VERONIQUE LE BILLON DEPUTY HEAD OF DIVISION – 01/12

Nuclear share in France energy mix changes the sector’s balances. The public power operator intends to consolidate its position in Europe.
Although EDF’s European main competitors expand their asset depreciations and change their strategies on a wide scale, France power operator stands out positively. Last year, even if the power operator recorded € 286 million in asset depreciations for the “Benelux” area (Belgium, Netherlands and Luxembourg) and € 234 million on its British power stations the year before, these amounts are minor and at the moment, France has not been affected by these depreciations.

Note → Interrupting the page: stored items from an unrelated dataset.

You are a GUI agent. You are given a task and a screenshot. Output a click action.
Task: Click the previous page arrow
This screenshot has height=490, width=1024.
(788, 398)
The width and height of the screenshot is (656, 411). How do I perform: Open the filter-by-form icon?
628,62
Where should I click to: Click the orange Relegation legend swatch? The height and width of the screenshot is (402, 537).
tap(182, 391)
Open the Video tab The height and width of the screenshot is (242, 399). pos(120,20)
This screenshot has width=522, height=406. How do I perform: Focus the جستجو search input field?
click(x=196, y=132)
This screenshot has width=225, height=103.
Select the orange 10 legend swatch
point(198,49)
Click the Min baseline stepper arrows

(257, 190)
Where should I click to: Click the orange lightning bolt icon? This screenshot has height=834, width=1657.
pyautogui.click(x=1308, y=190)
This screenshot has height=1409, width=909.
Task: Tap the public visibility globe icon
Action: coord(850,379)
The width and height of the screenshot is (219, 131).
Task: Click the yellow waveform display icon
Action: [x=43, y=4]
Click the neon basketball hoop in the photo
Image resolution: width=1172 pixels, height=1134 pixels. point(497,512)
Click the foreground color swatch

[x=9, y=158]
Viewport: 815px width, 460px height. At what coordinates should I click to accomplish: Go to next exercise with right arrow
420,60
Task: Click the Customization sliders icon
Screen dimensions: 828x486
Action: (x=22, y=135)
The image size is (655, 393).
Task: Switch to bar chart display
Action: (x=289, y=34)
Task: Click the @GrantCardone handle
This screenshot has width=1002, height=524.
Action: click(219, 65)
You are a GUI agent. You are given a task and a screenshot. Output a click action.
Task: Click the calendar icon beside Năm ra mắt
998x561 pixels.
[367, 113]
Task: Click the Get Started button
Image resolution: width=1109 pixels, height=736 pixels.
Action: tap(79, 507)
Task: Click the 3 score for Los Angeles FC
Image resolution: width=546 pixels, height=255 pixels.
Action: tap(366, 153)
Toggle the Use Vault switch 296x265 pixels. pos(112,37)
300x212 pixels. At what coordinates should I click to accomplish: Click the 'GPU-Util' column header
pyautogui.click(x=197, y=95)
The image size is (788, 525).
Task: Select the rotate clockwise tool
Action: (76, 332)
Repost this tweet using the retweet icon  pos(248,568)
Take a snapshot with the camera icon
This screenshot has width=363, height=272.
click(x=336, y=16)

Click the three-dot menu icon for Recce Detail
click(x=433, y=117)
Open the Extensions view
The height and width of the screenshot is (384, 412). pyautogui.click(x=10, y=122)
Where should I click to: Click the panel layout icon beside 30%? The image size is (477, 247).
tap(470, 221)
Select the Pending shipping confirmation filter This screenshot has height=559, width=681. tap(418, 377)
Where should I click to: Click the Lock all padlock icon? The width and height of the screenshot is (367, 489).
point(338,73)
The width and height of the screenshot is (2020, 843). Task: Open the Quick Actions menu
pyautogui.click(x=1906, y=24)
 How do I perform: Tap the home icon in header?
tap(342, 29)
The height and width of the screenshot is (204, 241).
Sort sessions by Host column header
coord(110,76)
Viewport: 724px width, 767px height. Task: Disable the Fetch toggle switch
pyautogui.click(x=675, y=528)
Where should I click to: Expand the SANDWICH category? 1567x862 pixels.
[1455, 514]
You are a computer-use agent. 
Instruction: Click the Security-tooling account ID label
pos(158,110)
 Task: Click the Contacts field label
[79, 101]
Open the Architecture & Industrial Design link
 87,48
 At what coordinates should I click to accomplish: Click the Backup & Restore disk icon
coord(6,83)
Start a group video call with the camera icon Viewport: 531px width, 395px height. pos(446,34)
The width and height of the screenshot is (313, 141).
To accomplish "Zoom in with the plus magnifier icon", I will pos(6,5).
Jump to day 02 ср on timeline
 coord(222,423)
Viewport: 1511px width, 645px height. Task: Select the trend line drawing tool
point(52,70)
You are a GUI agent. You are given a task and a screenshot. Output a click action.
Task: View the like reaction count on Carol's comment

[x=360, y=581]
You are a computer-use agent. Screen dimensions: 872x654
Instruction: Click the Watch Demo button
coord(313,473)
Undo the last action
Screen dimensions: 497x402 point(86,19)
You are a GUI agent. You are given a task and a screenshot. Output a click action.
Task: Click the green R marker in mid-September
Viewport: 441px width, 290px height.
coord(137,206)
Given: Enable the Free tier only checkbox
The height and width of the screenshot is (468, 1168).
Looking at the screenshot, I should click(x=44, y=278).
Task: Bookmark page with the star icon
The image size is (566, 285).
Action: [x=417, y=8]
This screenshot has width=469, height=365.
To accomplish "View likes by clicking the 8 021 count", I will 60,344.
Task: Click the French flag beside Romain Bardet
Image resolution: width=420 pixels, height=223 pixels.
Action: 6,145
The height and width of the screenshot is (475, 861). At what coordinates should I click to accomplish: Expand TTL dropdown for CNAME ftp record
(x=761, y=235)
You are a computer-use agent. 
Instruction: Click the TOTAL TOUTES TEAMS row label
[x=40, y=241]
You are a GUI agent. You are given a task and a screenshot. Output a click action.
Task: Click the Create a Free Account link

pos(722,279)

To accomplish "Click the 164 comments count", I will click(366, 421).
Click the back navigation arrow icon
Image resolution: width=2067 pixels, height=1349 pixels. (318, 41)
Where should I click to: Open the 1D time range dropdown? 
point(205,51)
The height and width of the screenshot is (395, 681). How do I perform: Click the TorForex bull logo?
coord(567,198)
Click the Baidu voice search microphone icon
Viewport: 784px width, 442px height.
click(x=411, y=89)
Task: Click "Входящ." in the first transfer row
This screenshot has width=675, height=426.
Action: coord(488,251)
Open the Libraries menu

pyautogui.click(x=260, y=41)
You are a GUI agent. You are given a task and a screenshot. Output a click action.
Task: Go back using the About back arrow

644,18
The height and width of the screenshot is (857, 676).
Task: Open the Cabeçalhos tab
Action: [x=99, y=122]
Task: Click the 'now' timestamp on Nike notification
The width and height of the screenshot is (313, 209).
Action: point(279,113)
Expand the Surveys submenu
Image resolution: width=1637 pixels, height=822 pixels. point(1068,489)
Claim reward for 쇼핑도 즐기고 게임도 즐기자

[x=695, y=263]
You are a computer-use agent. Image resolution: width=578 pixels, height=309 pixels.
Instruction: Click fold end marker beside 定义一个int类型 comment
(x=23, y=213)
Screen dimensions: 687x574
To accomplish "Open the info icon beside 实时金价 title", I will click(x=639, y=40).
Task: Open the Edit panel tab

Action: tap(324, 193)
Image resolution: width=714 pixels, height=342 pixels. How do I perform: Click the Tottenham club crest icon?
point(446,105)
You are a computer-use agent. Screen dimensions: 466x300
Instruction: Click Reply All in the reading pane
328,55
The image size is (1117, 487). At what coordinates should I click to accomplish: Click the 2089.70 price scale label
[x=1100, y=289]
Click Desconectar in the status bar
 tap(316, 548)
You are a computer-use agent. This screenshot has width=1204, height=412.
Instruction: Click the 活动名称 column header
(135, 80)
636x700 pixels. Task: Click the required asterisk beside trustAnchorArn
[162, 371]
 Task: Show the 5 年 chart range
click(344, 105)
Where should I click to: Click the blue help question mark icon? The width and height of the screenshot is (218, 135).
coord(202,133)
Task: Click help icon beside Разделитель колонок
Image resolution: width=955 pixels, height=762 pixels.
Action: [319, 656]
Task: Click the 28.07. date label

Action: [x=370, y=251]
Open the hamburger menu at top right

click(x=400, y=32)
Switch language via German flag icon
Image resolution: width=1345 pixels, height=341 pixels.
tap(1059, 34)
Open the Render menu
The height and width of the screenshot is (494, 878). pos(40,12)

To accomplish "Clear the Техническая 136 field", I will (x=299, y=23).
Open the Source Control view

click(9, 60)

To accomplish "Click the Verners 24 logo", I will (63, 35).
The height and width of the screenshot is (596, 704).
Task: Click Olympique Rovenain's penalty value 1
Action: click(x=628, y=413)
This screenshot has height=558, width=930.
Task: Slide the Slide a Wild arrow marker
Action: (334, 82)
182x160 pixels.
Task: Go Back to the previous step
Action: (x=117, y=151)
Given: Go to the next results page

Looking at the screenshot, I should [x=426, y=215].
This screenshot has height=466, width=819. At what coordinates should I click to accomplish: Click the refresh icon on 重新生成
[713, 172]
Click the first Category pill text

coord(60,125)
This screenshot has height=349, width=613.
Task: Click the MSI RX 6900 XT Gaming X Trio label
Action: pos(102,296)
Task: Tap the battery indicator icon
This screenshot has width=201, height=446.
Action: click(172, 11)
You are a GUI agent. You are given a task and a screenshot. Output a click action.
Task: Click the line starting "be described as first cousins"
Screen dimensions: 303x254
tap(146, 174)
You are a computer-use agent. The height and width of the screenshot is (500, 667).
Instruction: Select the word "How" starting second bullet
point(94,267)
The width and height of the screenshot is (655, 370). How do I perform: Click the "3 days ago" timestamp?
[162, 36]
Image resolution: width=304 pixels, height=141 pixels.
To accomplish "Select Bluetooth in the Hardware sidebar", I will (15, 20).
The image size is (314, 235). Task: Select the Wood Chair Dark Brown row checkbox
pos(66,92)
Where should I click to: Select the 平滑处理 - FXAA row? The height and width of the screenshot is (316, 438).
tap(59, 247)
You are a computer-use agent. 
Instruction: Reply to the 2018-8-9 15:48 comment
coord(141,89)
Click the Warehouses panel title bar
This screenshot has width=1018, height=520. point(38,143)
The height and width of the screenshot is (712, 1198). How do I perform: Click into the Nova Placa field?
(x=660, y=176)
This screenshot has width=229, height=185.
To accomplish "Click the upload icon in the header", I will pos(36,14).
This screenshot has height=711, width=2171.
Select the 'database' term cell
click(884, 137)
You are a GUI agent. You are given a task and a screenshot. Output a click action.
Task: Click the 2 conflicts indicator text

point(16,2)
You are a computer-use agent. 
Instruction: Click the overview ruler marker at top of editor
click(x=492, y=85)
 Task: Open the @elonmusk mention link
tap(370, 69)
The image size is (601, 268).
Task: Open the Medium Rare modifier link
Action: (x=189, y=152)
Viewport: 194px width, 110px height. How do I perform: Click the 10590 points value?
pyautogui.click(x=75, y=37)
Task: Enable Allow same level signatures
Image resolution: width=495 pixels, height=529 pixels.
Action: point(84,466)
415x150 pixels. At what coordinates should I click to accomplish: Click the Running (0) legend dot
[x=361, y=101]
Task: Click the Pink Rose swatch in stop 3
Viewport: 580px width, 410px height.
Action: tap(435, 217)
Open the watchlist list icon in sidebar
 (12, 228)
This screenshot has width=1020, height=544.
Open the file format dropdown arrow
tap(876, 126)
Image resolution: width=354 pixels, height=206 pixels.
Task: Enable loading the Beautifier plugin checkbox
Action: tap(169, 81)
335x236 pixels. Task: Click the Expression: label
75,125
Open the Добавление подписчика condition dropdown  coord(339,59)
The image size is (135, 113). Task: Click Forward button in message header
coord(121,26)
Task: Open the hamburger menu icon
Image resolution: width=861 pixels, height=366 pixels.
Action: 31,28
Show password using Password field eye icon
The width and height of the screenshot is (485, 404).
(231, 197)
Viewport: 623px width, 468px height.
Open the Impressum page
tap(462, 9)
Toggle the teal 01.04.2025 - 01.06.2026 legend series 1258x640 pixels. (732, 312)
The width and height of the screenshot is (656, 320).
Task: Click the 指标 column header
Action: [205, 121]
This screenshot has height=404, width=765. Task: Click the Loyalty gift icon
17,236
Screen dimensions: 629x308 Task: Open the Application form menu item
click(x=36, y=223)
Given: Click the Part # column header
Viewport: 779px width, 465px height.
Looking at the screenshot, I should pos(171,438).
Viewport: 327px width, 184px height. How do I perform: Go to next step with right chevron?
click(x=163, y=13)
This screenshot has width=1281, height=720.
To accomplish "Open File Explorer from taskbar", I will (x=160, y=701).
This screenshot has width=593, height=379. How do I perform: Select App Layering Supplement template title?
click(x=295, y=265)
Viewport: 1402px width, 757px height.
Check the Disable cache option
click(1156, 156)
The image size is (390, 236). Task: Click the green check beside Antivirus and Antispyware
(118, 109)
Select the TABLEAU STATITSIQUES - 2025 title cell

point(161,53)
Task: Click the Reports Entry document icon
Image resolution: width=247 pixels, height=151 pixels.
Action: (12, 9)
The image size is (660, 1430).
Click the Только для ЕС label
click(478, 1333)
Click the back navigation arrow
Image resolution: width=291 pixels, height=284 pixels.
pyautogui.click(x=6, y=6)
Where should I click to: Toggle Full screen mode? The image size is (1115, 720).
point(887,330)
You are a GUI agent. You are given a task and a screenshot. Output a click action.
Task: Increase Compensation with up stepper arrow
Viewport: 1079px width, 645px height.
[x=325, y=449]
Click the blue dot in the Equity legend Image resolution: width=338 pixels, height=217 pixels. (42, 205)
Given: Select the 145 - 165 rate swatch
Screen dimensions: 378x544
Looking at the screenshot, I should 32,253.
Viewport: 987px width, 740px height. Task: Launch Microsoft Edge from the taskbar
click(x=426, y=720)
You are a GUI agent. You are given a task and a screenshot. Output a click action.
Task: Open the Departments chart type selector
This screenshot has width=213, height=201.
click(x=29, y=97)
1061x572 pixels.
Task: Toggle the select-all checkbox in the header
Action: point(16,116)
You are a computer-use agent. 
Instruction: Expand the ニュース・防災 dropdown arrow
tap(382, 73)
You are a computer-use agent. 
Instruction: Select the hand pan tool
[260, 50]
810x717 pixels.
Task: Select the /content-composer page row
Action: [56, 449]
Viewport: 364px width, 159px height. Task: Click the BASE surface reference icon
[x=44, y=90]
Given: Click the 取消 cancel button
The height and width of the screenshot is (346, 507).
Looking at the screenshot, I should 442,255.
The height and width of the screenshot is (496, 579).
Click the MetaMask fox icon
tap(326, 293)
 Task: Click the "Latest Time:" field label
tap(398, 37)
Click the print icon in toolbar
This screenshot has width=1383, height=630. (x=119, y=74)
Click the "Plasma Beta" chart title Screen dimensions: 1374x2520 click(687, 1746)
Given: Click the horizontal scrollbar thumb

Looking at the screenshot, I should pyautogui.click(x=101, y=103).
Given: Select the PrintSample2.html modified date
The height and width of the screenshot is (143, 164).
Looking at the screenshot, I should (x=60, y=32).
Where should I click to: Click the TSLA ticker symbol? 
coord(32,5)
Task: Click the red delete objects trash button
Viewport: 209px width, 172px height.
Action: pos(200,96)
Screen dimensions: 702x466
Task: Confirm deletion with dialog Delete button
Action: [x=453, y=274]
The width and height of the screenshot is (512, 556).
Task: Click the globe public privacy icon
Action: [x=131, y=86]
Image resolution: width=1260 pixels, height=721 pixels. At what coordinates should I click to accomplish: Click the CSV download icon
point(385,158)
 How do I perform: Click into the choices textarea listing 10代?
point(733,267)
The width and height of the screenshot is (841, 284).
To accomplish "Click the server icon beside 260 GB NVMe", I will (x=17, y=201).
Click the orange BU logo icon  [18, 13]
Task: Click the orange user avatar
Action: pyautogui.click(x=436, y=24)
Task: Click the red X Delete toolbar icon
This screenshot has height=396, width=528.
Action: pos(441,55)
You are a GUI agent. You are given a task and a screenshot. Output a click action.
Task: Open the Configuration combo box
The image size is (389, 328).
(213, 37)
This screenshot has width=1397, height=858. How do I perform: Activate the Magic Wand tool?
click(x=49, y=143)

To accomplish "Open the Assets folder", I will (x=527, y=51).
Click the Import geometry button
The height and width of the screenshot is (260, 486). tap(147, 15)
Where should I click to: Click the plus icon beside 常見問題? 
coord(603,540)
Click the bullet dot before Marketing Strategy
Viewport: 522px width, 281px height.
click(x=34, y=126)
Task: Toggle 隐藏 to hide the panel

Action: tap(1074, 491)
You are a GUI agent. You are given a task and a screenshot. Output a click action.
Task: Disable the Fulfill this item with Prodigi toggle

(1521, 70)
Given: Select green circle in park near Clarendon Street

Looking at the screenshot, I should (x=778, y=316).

Although the company is implementing its yearly “impairment tests” to compare its production asset values with market prices before accounts closing, its position of quasi-monopoly, combined with regulated tariffs and the nuclear share in its energy mix make the company free from the problems facing its competitors. The nuclear power generation supplies the grid in priority when demand increases, after the renewable production (such as wind, solar or hydraulic production), as nuclear power is more competitive than coal or gas. EDF considers that, even if its thermal power stations (such as gasoil, coal and gas) are not profitable due to a low production, they constitute a share of an integrated park.

Hard times
In fact, the thermal park of the company in France hardly represents 15% of its total installed capacities. Thus its main target consists in optimizing its operating costs (featuring a six-month stop for its gasoil stations this summer) without mothballing any infrastructure, or recording account depreciations. Nonetheless, EDF has often criticized the bearish impact of the German renewables policy on power wholesale market price, which still impacts its profitability. The difficult situation faced by European energy majors is rather an opportunity for EDF to asset purchases. If he had been re-appointed at the head of the group, Henri Proglio, EDF’s CEO, intended to launch a “structuring” wave of acquisitions in Europe during the next eighteen months, to take a part in the market consolidation. Thus, EDF has expressed its interest for E.ON assets in Italy (read “les Échos”, November, 25th).
But Jean-Bernard Lévy’s appointment at EDF’s top changes the deal. “EDF has important positions in Europe – such as in Great-Britain, Italy, Belgium and Poland- which need to be consolidated”, he said to members of Parliament last week. Then he added that he intended “to draft a doctrine”, which is not yet “completed”.